When interacting with software (or other blackbox devices), people make mental models of the system. They learn over time that when you press that button, it sends such and such event, and such and such side effect. They even learn the bugs in your system.
The goal of a good design is to make the mental model simple. Mental models are hard to build, and as they get more complicated, are hard to use. As the mental model reflects the system behaviour, which is really defined by the source code, if the source code is complicated the mental model is complicated. Thus, the software is hard to use if it is hard to write.
Therefore, make user interface code as simple and elegant as possible. Simple underlying code, fewer cases, less warts makes an easier system to learn, use, and extend.
But, this doesn't mean you have to be lazy. Sometimes, a lot of work has to be put in to make something simple. Simplicity in design is separate from ease of design.
Related concepts are
To break the Zen, this page is hard to write, and therefore it is hard to use. IfItIsHardToWriteItIsHardToUse is not something I'd like to write very frequently. The sentence is also much harder to understand as a full concept, unlike many of the two-word pages here. The confusion makes it harder to contribute to as well as harder to remember.
I have a problem with this opinion. To some extent it is true, but as time goes on, the interface to the code gets better. I've done mail with VMS, with Pine on UNIX and Outlook, and while electronic mail is essentially pretty tricky, there's no reason for it to have VMS' pine mail interface when it can have Pine or Outlook.
It is mostly an excuse to not comment your code, and there really is no excuse for not commenting your code. (I have a friend who got burned by this. He had processor emulator code that he received from his thesis advisor that he was supposed to make into an SMP emulator and even worse. It took him 3 months to understand the code and make it run correctly, unaided by the prof, who worked under the "If it's hard..." philosophy.)
If it was hard to write, it is your duty to make it easy to extend, to fix, and to understand.
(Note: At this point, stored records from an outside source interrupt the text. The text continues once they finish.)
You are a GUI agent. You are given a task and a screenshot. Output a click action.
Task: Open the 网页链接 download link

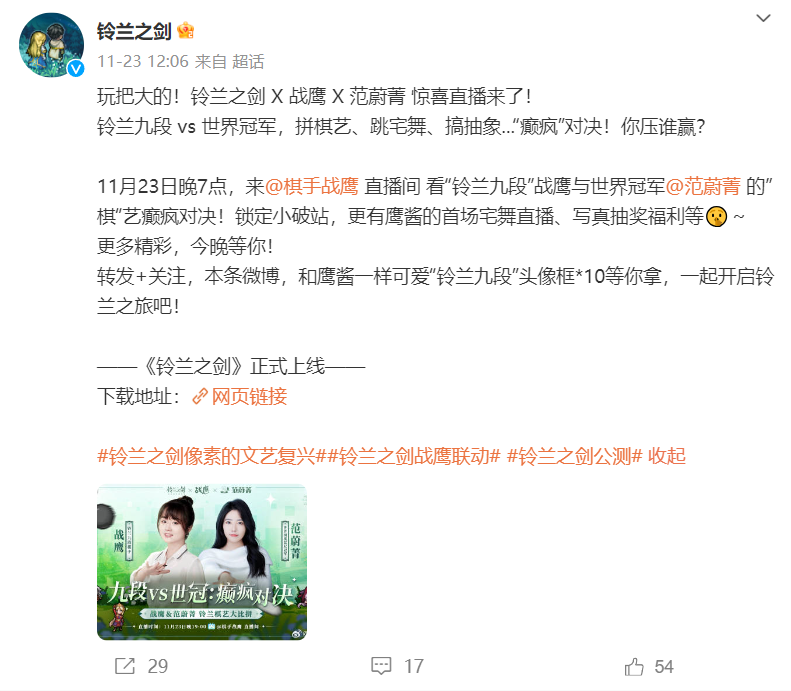tap(249, 396)
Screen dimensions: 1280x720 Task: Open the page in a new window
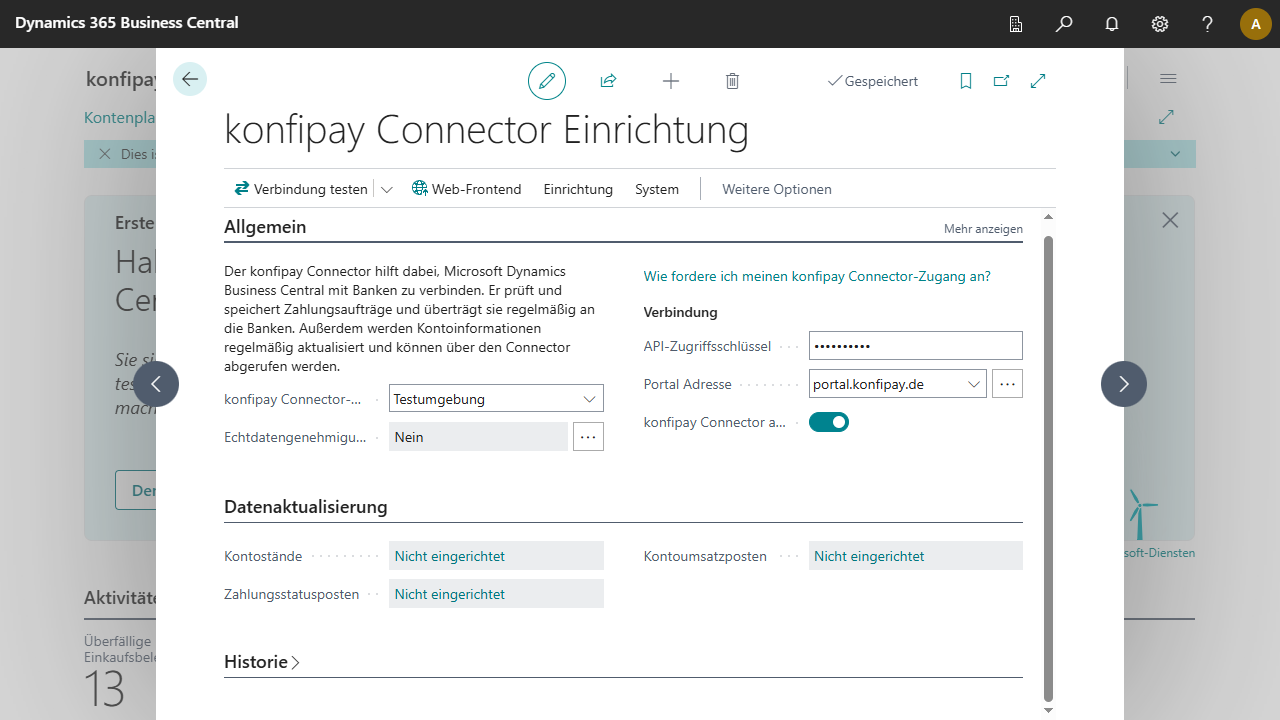coord(1001,81)
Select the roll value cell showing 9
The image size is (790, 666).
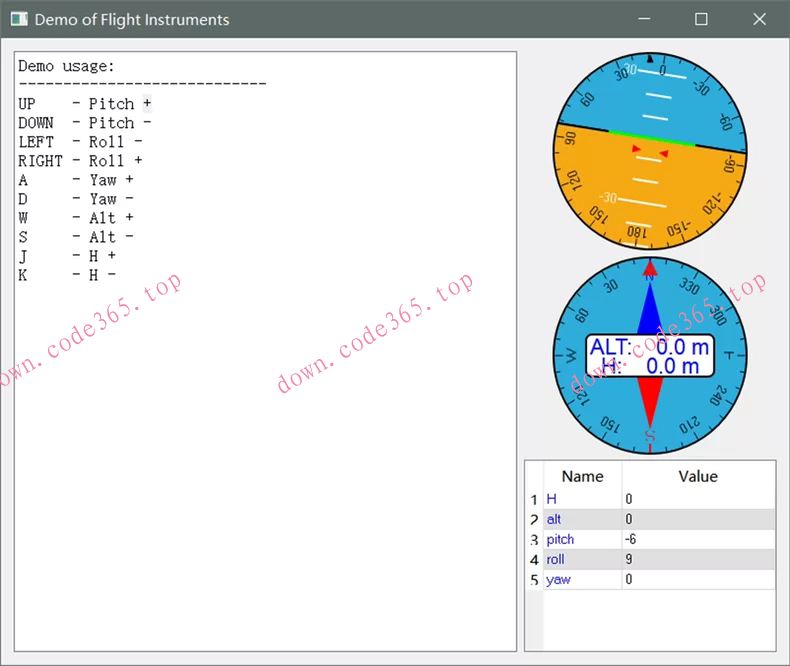[x=698, y=559]
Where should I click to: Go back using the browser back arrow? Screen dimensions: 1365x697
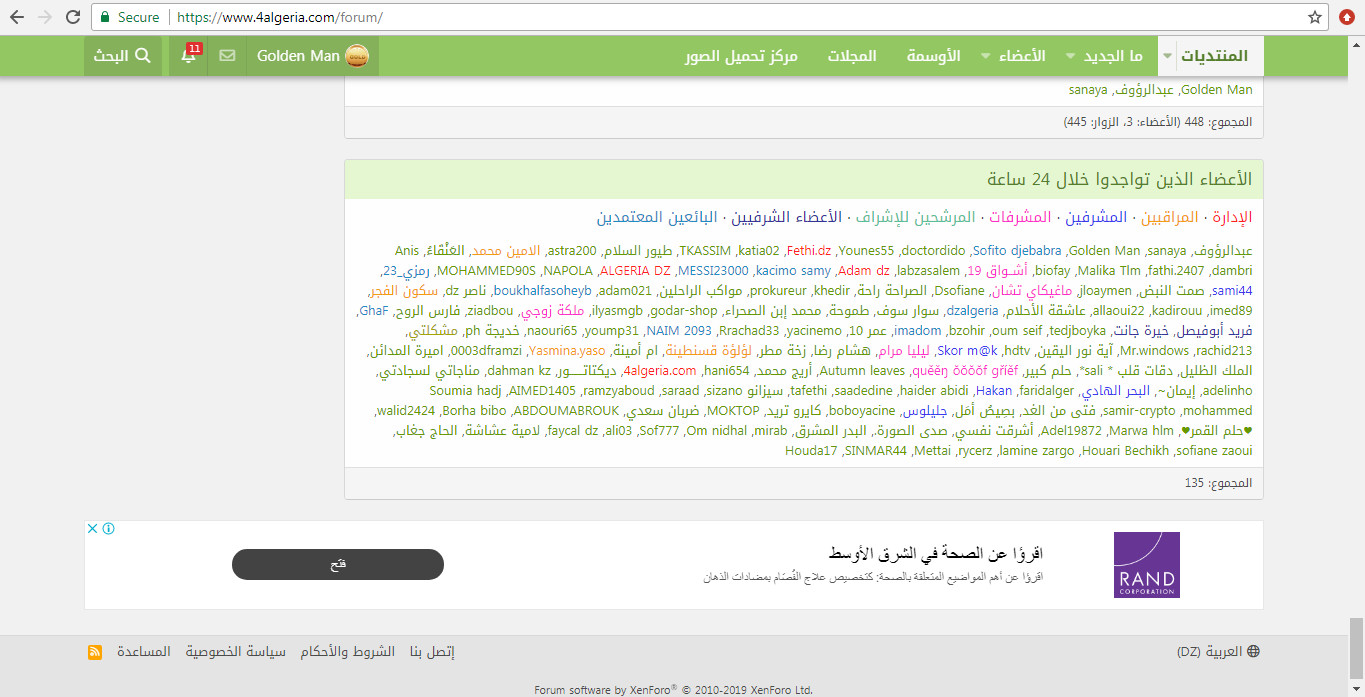point(17,17)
I mean this more in the way of Wiki:DoTheSimplestThingThatCouldPossiblyWork. It takes a lot of energy to make a system simple. I know this quite accutely right now, as I am cleaning up the "throw away" GUI code. Maybe this page should be renamed. EleganceMakesEase?? --ss
I'll bet you anything that it was harder to code MS Windows AltTab behaviour that it is to cycle through the process list.
I don't think it was easy to make http://www.apple.com/macosx/features/expose/ but I find I very easy to use. I do however believe that if it's hard to do, you're doing it wrong. Using the wrong methode will make everything harder then it has to be, using the right methode makes everything much easier. -- AnonymousContributor?